Input for this task:
┏━━

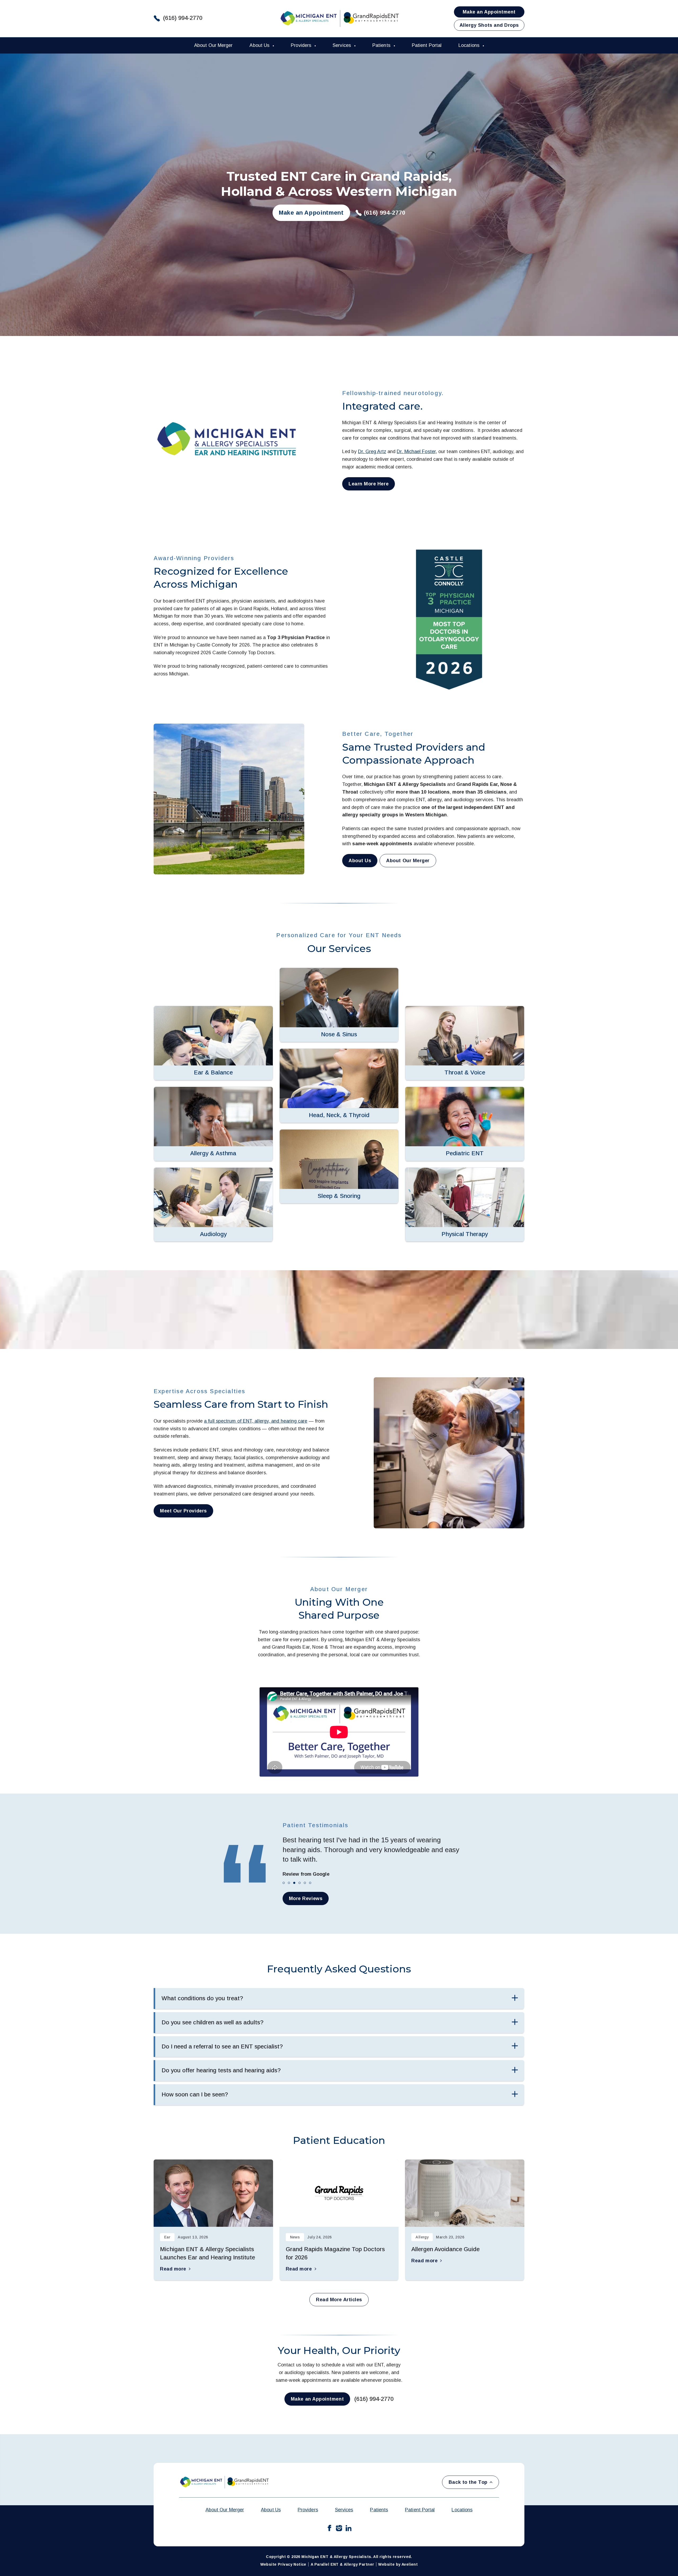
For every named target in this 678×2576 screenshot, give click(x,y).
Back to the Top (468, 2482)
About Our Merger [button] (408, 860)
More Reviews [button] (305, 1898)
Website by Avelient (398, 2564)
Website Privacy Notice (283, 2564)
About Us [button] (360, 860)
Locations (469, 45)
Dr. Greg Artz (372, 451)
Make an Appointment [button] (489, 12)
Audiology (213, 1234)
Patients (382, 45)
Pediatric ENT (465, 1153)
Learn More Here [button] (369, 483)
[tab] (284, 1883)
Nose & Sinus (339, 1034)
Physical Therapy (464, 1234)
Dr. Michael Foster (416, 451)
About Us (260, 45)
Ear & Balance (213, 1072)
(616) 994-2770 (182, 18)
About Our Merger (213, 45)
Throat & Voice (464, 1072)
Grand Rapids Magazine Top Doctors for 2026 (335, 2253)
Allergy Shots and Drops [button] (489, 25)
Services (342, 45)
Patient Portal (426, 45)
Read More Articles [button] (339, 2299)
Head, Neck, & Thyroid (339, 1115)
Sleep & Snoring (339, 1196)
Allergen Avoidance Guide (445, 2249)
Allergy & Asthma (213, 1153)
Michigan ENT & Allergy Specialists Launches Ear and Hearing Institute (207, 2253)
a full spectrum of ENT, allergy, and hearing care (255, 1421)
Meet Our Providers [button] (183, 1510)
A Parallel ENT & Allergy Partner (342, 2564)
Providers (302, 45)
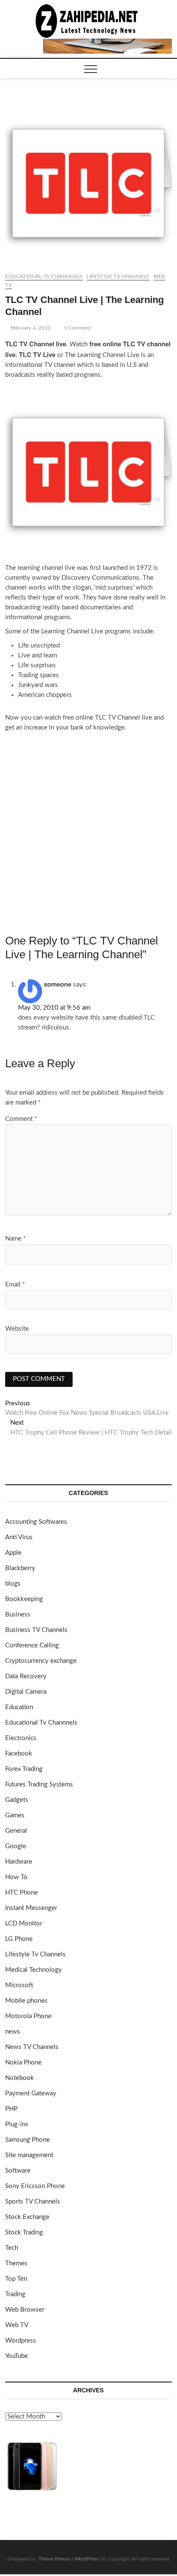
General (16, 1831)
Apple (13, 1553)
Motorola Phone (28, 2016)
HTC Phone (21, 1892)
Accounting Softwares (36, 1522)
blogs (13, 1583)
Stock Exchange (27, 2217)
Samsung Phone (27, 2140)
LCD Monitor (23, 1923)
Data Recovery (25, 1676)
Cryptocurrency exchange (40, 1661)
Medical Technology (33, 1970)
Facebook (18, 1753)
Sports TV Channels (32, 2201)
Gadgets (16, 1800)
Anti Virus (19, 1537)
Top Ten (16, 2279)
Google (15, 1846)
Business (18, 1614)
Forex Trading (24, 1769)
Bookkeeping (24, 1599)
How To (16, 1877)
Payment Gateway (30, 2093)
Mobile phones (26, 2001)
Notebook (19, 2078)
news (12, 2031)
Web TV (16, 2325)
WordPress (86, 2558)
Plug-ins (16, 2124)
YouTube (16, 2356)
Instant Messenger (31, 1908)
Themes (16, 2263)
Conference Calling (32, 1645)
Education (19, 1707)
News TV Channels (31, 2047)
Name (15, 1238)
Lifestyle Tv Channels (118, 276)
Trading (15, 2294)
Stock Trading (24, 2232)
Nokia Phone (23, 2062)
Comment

┗━━
┏━━

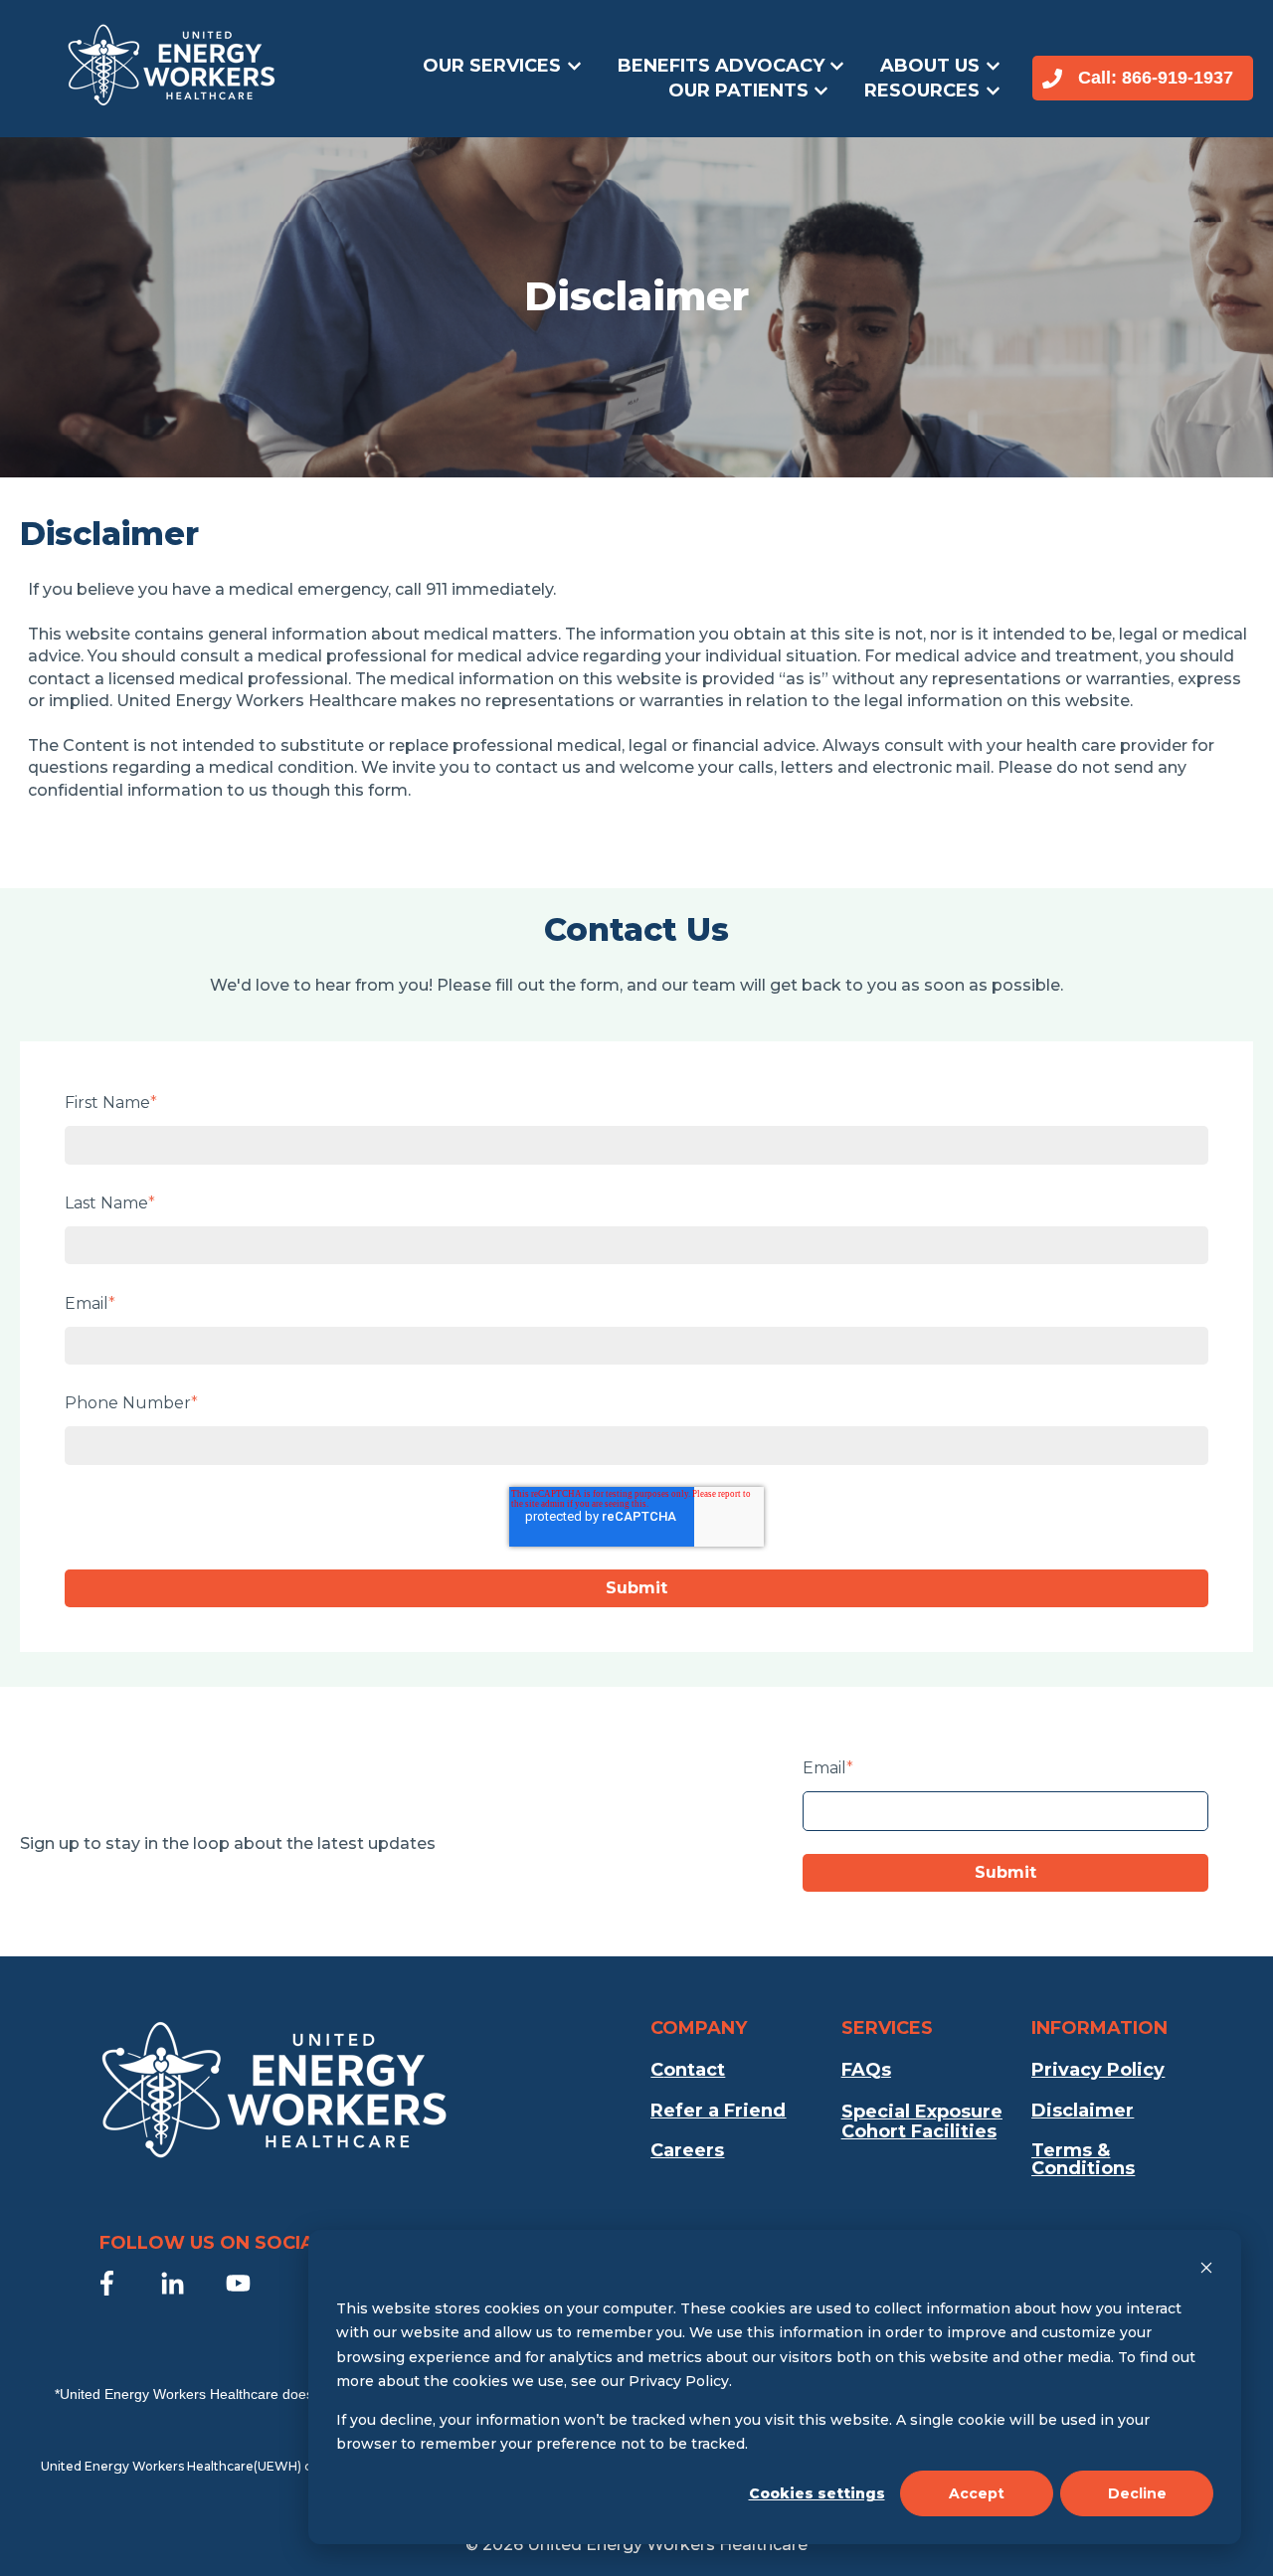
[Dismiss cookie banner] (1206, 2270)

┗━━
┏━━

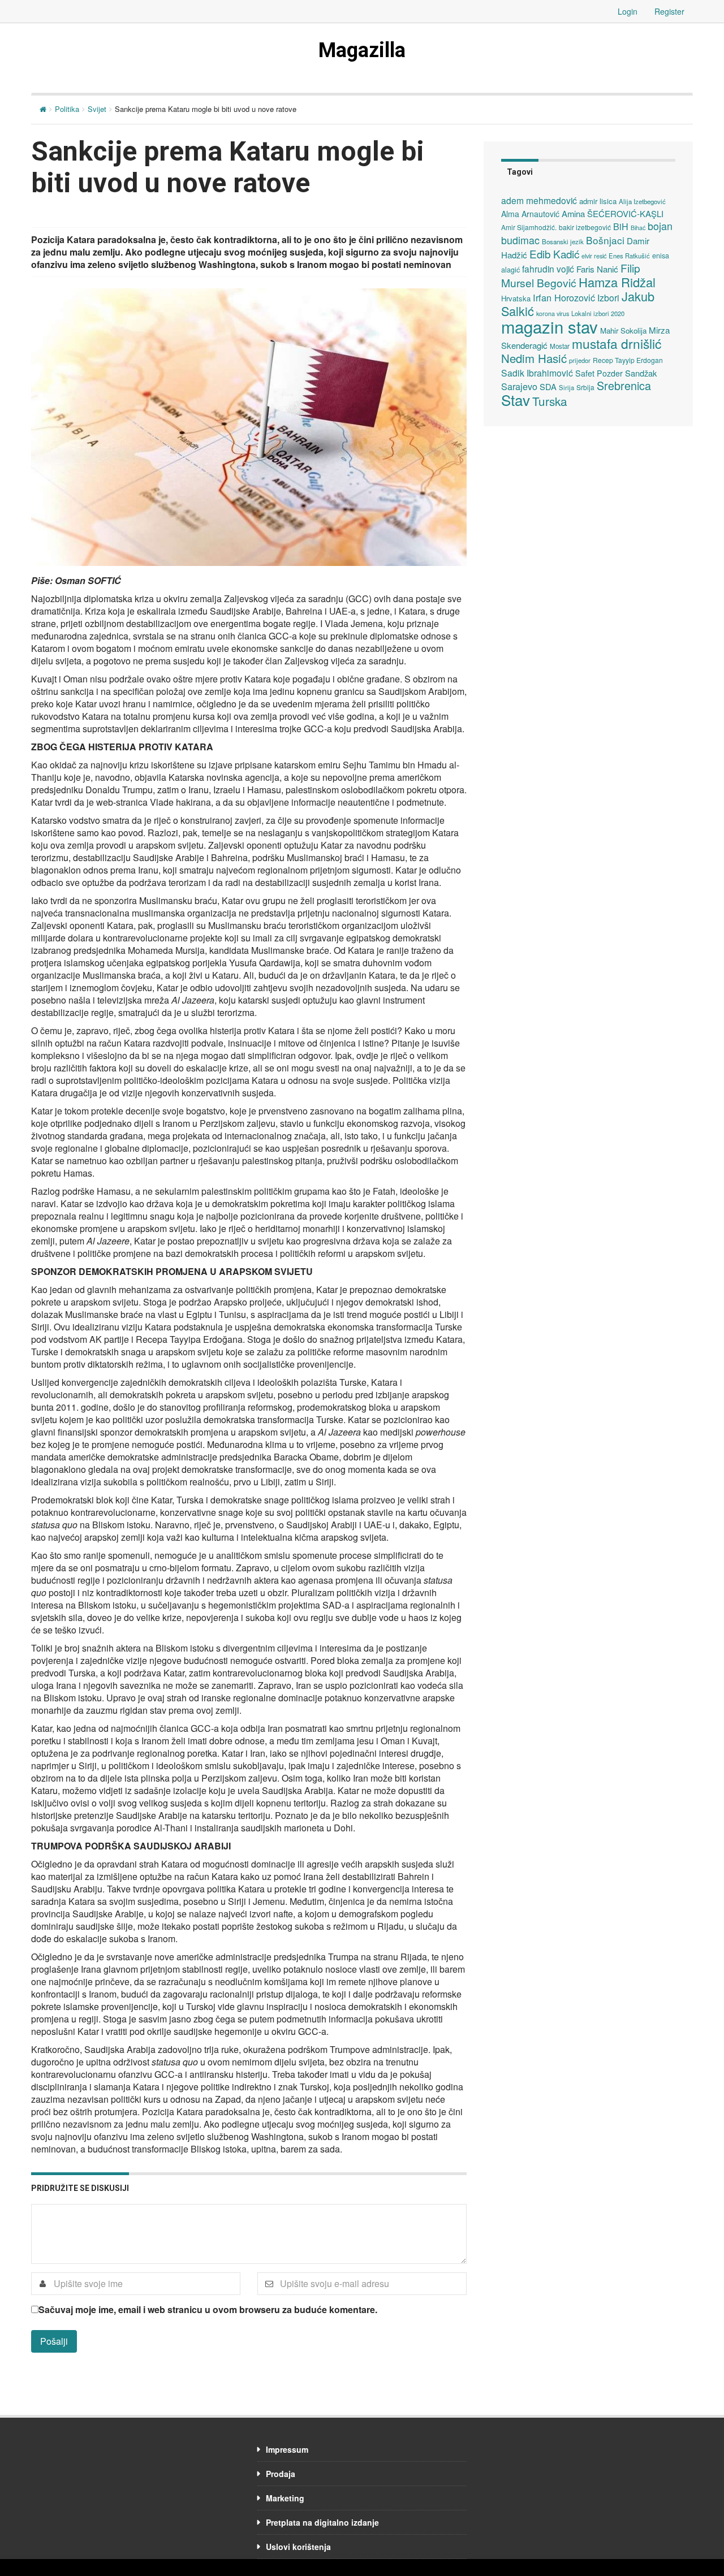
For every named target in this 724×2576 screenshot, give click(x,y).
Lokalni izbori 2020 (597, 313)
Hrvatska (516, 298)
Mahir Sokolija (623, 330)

┗━━

Check the listing for the word "target". Show each line that has it.

Your response:
For every named target in this 678×2576 screenshot, give click(x,y).
For every named target in this 724×2576 screenshot, give click(x,y).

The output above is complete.